**YOUR INSTRUCTIONS:**
Your output must be the lines below from the line containing "The height and" to the line containing "The width and", both lines included, reproduced exactly and without pictures.

*** Opening of INFORMATION SHOWN ***

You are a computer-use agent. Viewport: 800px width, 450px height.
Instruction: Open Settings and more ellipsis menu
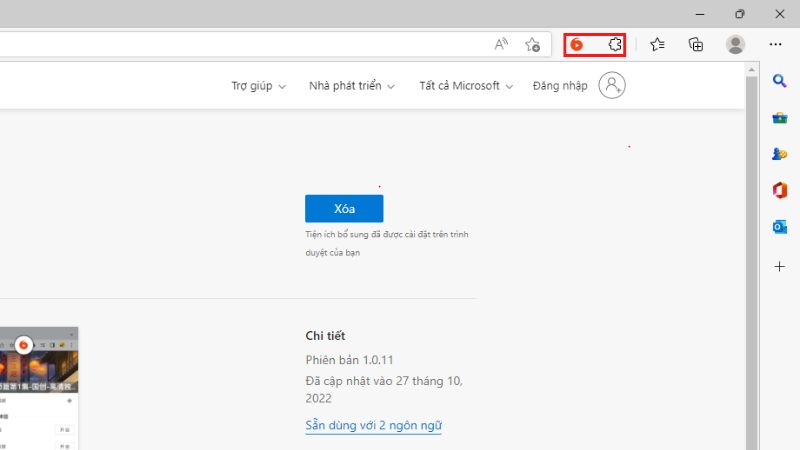pyautogui.click(x=775, y=44)
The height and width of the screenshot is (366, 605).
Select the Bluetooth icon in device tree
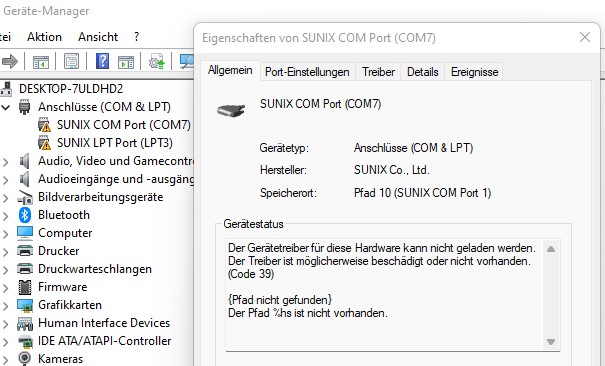coord(25,215)
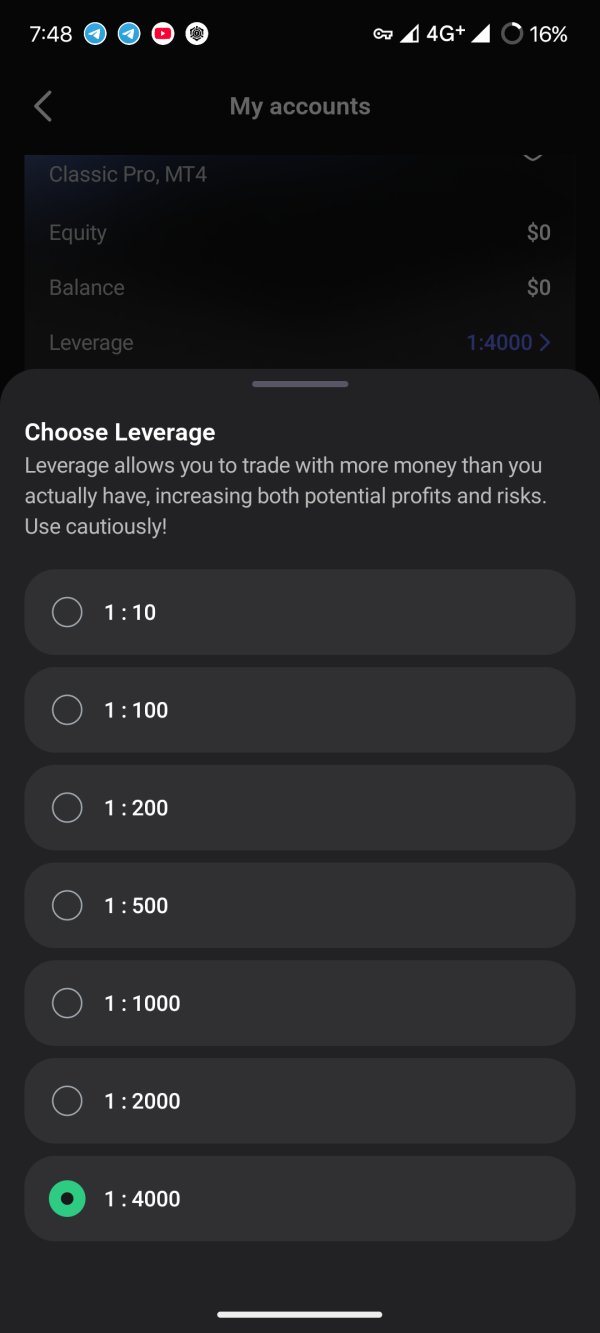
Task: Tap the back arrow icon
Action: pyautogui.click(x=42, y=106)

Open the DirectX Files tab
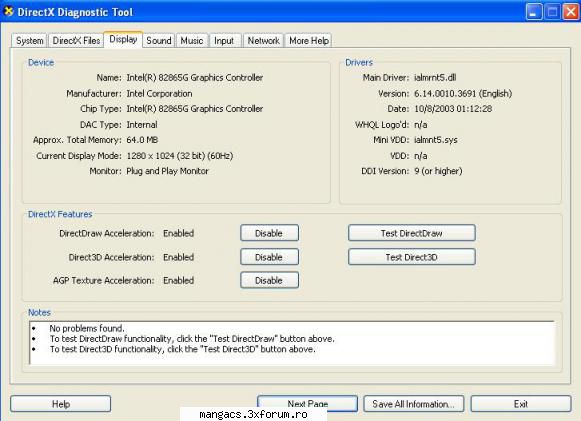(76, 40)
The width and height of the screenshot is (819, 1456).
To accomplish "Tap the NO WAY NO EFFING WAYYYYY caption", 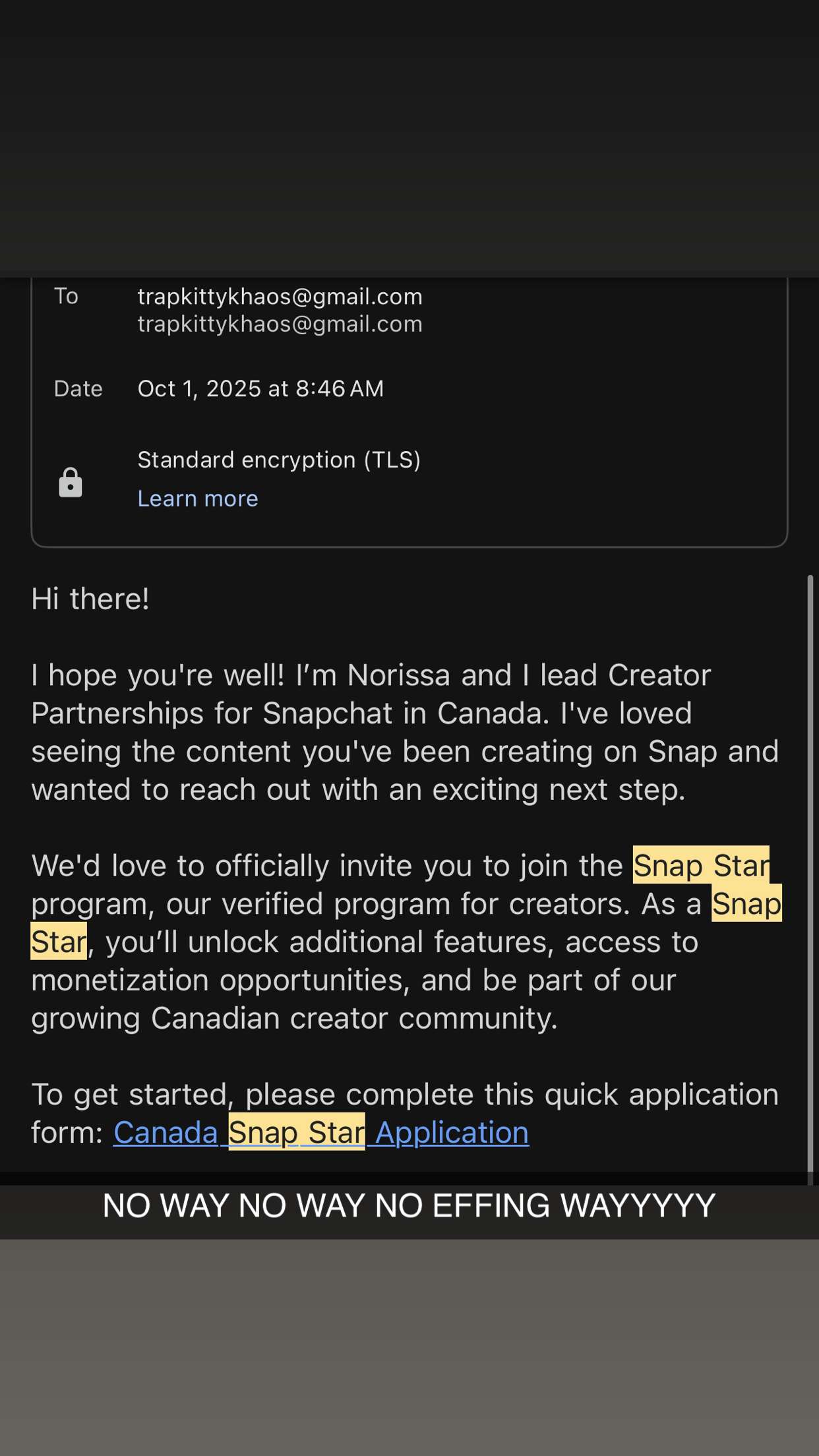I will pyautogui.click(x=409, y=1205).
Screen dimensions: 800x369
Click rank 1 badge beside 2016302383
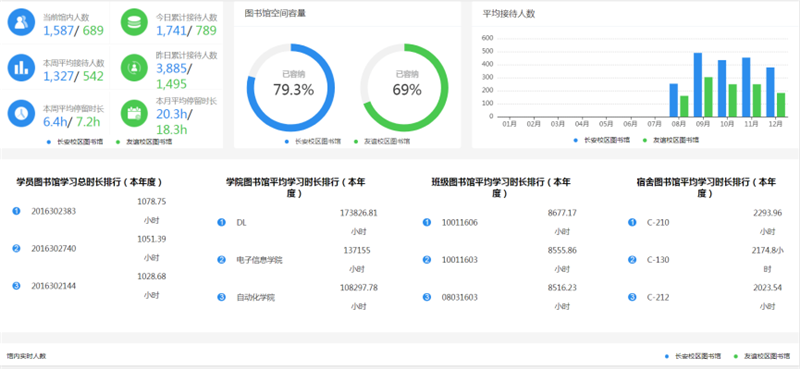click(16, 211)
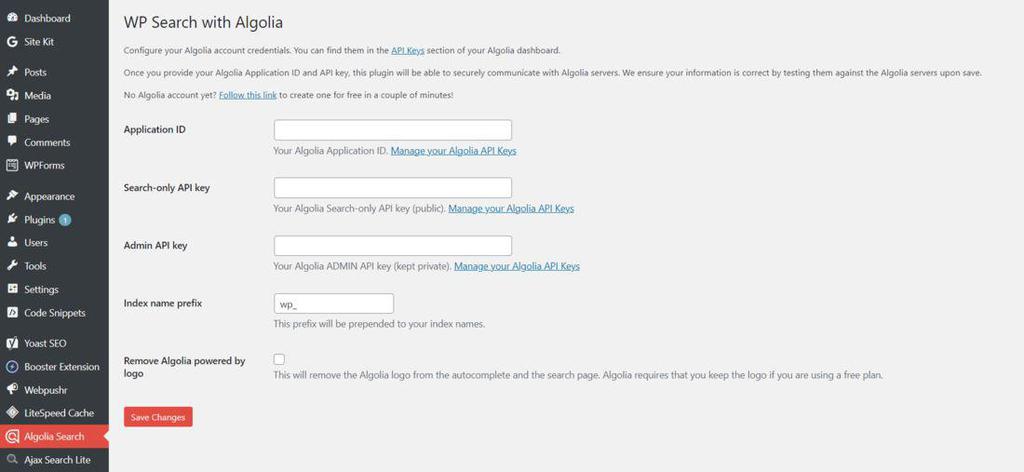Click the Index name prefix field
This screenshot has width=1024, height=472.
click(x=333, y=304)
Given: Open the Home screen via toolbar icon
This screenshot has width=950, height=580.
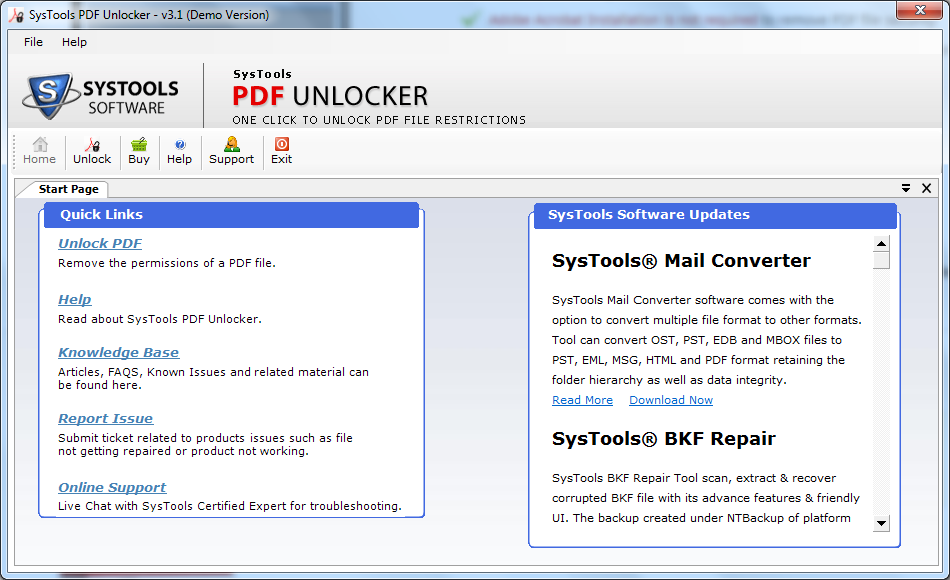Looking at the screenshot, I should point(39,150).
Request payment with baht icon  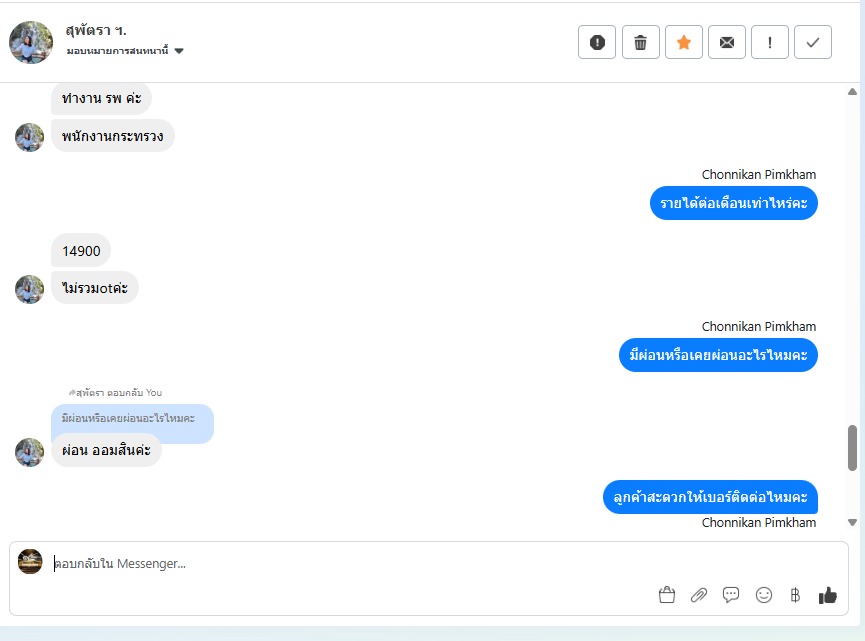click(795, 595)
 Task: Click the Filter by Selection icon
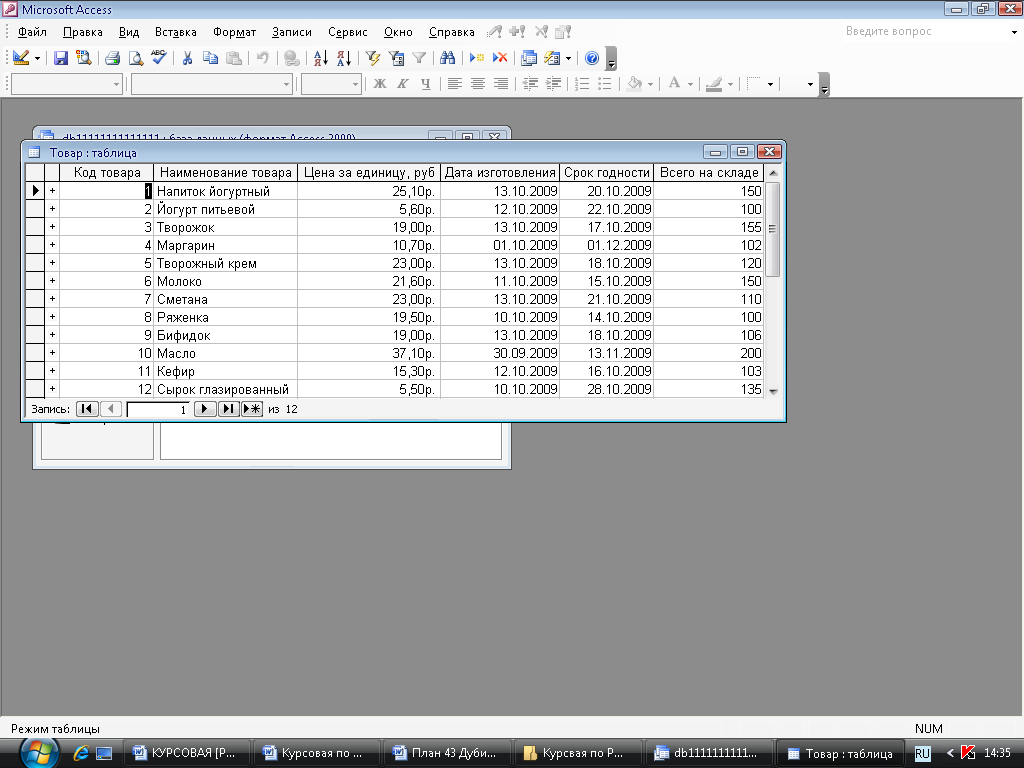[373, 58]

*** Close of INFORMATION SHOWN ***

**EXERCISE ANSWER:**
The height and width of the screenshot is (366, 605).
Select the Bluetooth icon in device tree
coord(25,215)
Task: Tap the back arrow icon
Action: pyautogui.click(x=42, y=106)

Open the DirectX Files tab
(76, 40)
The width and height of the screenshot is (819, 1456).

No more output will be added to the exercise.